I was surfing this morning. In case you haven’t noticed, I’m getting the idea that I may be the most ambivalent paid (kind of)
art blogger in America
(omg, am I an art blogger? Shit…the
horror, the horror…) I have no idea
what blogging is supposed to be, but whatever it is, I don’t think I’m
doing it right. At times, it’s felt like a giant monkey on my back, and when I
read other people’s, I’m more convinced than ever that I’m probably the wrong
person to be doing this (I’m sure many would agree.)

dallasplasticsurgery.png

 (this is what came up when I image-searched ‘Plastic Dallas’. Wow.)
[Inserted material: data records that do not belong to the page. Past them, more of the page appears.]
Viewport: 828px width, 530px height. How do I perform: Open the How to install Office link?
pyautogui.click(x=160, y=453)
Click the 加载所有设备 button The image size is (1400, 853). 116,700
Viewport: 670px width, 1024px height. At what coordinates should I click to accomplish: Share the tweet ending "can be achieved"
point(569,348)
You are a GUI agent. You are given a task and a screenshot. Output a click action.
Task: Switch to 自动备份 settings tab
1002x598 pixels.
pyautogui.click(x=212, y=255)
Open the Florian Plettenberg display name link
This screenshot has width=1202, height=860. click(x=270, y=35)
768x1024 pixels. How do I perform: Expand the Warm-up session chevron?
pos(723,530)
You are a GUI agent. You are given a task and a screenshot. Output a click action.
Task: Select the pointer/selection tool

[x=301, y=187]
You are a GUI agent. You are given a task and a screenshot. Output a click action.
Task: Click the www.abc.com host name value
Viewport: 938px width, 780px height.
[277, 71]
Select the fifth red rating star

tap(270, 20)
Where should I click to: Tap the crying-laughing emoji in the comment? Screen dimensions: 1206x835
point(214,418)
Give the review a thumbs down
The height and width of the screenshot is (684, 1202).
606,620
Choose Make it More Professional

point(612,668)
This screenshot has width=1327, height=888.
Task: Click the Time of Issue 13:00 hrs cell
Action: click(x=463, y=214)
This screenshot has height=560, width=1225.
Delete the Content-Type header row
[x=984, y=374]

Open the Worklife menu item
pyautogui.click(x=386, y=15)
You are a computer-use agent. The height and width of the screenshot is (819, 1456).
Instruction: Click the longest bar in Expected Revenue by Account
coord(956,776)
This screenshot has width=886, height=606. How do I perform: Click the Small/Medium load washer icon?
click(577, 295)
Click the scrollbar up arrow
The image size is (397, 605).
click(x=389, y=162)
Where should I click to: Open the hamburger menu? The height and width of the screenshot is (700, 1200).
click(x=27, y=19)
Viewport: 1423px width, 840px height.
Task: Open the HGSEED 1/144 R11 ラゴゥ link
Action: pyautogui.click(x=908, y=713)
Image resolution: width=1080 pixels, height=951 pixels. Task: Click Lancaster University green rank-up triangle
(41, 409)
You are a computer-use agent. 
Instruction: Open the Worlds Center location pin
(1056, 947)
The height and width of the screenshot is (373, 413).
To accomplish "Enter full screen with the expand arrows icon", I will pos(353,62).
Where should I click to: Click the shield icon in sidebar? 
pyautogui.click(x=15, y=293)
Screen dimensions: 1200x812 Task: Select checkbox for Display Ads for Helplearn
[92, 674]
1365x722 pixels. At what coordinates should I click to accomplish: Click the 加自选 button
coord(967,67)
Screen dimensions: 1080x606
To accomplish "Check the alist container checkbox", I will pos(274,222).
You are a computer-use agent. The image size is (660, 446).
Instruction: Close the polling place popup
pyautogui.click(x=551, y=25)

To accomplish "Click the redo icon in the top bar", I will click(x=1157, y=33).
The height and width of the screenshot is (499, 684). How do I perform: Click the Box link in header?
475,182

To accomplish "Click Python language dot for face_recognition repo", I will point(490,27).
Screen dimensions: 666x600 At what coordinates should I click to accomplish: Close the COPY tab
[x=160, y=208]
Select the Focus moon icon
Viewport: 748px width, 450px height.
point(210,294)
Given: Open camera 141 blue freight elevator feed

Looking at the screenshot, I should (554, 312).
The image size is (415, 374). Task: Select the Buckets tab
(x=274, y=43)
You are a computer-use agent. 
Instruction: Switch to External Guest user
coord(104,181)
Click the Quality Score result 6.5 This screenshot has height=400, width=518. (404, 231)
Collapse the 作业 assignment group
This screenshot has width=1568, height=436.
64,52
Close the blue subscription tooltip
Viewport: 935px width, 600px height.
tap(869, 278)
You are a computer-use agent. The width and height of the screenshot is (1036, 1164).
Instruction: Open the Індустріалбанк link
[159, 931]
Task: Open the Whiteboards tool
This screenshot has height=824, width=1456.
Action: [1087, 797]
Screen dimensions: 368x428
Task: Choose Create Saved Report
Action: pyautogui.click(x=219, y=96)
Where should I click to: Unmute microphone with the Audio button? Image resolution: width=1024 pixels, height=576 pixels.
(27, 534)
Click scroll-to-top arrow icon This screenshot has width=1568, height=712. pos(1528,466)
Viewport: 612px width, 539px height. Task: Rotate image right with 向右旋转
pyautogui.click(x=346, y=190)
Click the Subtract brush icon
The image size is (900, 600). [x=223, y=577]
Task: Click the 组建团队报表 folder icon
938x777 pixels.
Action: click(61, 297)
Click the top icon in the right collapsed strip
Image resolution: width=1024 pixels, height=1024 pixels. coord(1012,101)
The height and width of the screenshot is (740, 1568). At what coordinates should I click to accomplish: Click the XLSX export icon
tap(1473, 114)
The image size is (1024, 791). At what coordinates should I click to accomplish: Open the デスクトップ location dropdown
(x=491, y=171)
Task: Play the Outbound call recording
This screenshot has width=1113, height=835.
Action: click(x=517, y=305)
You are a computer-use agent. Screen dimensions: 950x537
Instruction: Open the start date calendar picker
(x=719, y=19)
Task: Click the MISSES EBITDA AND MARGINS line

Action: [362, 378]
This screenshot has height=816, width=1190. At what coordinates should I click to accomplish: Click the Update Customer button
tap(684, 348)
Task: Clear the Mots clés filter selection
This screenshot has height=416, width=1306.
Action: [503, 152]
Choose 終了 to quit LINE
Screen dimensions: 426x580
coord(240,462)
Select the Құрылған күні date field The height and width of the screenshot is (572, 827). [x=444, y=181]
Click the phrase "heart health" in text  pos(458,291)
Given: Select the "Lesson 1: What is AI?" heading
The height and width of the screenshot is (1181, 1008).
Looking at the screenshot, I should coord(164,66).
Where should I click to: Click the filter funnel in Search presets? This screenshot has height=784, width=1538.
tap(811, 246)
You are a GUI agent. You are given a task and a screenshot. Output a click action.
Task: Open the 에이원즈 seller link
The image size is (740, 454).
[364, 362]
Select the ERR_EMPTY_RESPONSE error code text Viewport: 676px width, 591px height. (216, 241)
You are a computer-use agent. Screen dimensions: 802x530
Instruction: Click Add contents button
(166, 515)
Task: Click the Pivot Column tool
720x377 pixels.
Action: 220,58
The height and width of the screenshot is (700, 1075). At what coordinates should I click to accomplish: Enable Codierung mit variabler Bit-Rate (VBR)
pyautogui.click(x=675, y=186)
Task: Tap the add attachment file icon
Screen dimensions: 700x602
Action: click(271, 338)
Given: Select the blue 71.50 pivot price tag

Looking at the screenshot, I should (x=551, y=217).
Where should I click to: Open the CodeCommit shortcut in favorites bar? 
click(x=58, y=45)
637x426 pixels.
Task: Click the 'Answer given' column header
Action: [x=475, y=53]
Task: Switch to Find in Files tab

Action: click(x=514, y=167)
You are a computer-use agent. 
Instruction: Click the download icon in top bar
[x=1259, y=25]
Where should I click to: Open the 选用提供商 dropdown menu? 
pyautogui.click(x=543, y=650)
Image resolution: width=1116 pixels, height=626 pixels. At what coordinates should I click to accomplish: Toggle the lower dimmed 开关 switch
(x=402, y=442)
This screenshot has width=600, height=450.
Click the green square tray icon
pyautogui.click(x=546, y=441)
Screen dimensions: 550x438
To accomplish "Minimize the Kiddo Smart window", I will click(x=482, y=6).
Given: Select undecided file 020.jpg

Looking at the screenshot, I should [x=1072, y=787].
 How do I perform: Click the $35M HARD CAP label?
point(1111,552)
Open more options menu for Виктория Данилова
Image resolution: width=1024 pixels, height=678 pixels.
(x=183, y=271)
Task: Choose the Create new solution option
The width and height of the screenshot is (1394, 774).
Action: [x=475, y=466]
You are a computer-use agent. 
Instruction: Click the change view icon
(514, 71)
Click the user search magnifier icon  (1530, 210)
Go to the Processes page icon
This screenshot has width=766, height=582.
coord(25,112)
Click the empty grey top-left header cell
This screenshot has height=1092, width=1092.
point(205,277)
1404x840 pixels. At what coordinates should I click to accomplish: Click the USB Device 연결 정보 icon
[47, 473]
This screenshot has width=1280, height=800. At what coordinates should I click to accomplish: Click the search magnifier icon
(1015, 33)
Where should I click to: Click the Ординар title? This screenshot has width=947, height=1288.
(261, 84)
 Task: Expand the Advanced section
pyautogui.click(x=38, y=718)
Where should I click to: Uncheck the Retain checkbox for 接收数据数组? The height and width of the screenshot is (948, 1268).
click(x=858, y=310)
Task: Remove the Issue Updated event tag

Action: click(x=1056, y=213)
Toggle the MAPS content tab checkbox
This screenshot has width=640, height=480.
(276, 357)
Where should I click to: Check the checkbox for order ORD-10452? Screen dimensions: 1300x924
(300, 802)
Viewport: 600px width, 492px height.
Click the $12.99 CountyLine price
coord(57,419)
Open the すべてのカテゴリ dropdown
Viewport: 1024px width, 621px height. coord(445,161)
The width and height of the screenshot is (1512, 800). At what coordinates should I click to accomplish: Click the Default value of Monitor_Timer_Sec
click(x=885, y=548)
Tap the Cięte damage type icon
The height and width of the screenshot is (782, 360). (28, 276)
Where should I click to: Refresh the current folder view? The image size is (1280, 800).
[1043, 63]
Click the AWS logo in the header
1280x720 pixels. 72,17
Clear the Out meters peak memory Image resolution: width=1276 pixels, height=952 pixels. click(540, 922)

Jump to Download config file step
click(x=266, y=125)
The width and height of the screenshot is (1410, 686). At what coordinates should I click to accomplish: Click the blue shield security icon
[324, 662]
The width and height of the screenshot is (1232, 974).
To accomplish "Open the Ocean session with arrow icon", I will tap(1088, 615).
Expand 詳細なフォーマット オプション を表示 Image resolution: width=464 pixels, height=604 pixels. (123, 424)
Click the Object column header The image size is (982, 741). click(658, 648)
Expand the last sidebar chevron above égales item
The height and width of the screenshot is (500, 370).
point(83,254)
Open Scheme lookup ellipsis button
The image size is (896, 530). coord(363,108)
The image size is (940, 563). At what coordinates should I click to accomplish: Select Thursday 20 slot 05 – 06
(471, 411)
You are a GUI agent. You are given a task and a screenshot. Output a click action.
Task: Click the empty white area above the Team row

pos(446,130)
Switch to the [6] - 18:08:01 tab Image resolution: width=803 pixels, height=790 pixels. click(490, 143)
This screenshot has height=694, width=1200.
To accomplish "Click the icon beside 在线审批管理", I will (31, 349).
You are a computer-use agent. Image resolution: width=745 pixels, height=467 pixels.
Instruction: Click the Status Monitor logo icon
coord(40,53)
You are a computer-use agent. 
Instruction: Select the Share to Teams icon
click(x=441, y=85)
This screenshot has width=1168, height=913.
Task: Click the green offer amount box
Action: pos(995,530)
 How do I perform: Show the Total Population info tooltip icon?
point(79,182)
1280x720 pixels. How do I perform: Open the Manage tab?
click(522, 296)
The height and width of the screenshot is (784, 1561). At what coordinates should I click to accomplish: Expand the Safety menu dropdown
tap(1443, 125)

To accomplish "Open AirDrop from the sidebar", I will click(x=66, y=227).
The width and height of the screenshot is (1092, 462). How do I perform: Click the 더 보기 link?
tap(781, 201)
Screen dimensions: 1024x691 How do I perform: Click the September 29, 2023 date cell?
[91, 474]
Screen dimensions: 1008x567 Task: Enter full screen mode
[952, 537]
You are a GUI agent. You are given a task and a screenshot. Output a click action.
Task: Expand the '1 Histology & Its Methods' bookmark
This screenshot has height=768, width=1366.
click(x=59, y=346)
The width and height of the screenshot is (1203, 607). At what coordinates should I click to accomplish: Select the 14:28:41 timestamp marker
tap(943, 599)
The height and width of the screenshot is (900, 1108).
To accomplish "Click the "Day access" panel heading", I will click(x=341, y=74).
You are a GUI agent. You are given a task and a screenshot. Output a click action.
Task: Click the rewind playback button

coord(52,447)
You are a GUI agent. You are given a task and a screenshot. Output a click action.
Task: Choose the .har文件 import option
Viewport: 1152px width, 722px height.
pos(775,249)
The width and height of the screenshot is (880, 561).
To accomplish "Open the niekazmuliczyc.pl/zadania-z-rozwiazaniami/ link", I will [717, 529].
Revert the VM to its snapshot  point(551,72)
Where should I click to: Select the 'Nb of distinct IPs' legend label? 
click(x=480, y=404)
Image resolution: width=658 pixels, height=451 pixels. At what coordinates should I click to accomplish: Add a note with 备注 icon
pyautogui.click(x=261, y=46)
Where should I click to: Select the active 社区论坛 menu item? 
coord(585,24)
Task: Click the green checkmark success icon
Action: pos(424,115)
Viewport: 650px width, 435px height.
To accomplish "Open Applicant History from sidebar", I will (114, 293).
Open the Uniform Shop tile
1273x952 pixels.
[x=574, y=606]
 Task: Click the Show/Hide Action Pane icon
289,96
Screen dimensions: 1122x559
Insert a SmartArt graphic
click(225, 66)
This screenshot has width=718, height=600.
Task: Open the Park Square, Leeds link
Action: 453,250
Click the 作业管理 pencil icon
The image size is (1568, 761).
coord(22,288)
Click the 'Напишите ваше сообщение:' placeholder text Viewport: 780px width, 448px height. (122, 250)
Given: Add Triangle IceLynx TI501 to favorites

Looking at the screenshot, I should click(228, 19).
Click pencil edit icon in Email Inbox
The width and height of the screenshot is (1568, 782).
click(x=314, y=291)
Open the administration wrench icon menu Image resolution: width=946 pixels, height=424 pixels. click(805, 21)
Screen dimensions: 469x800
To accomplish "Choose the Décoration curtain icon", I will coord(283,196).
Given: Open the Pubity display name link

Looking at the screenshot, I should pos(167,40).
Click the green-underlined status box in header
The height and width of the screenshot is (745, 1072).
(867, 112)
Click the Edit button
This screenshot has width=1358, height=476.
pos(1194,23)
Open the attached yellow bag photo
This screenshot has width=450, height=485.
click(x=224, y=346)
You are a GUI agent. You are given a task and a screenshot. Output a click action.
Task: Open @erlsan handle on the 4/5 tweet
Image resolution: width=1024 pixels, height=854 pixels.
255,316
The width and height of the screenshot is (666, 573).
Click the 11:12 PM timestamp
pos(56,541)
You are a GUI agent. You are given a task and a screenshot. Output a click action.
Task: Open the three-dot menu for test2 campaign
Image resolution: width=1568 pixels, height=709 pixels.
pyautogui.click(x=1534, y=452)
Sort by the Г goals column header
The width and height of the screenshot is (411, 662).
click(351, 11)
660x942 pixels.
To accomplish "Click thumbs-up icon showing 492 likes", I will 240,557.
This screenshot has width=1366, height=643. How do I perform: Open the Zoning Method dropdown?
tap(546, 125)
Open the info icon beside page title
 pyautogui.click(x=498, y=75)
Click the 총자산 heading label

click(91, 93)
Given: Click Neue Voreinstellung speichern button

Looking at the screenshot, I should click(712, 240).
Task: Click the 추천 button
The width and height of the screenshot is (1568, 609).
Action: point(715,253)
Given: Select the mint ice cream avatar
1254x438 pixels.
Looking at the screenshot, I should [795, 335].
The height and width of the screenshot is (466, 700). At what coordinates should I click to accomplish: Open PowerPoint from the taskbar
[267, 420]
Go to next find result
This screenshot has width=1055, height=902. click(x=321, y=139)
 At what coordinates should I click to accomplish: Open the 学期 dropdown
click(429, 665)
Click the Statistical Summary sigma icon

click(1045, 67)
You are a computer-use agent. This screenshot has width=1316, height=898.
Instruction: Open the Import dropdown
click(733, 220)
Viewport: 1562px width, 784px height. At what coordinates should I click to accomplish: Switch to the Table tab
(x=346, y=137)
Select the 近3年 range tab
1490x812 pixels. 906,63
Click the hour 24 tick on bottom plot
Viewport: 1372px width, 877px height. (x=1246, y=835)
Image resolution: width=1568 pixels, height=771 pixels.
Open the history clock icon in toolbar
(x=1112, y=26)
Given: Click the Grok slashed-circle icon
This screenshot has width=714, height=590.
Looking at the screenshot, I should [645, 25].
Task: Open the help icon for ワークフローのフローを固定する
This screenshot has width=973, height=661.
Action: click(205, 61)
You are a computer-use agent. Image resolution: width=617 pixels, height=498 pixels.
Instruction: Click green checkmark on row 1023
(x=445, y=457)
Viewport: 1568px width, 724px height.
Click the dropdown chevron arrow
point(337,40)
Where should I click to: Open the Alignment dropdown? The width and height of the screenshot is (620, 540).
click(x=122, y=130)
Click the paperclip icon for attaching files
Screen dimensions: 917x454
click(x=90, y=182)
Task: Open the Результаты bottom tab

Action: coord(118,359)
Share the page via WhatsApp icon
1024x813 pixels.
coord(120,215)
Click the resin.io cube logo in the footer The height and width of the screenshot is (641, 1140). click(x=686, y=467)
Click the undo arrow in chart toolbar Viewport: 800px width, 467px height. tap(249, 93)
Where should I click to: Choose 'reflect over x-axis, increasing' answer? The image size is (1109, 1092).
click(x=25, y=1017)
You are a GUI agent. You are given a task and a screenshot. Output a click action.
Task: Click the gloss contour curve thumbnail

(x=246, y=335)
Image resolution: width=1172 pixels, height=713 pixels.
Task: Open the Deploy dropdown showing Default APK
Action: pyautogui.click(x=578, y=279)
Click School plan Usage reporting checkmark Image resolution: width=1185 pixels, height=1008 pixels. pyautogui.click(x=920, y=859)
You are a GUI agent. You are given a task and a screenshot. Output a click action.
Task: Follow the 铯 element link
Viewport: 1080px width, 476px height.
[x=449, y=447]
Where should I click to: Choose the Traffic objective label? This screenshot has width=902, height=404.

Dallas, you deserve a happy-go-lucky booster, just keeping you abreast of who’s out on the town! I know this! Keep your fingers crossed for the next dude/tte. But I sincerely appreciate those
who’ve indulged me here, in this rambling nonsensical chronicle. I’m just some
guy who happens to like art and feels compelled (like you I assume, since you’re here) to view the world through its distorted prism – one whose whacked-out
colors I feel more attuned to than those of politics, religion, literature,
movies, ping pong, fight clubs, anime porn, what have you.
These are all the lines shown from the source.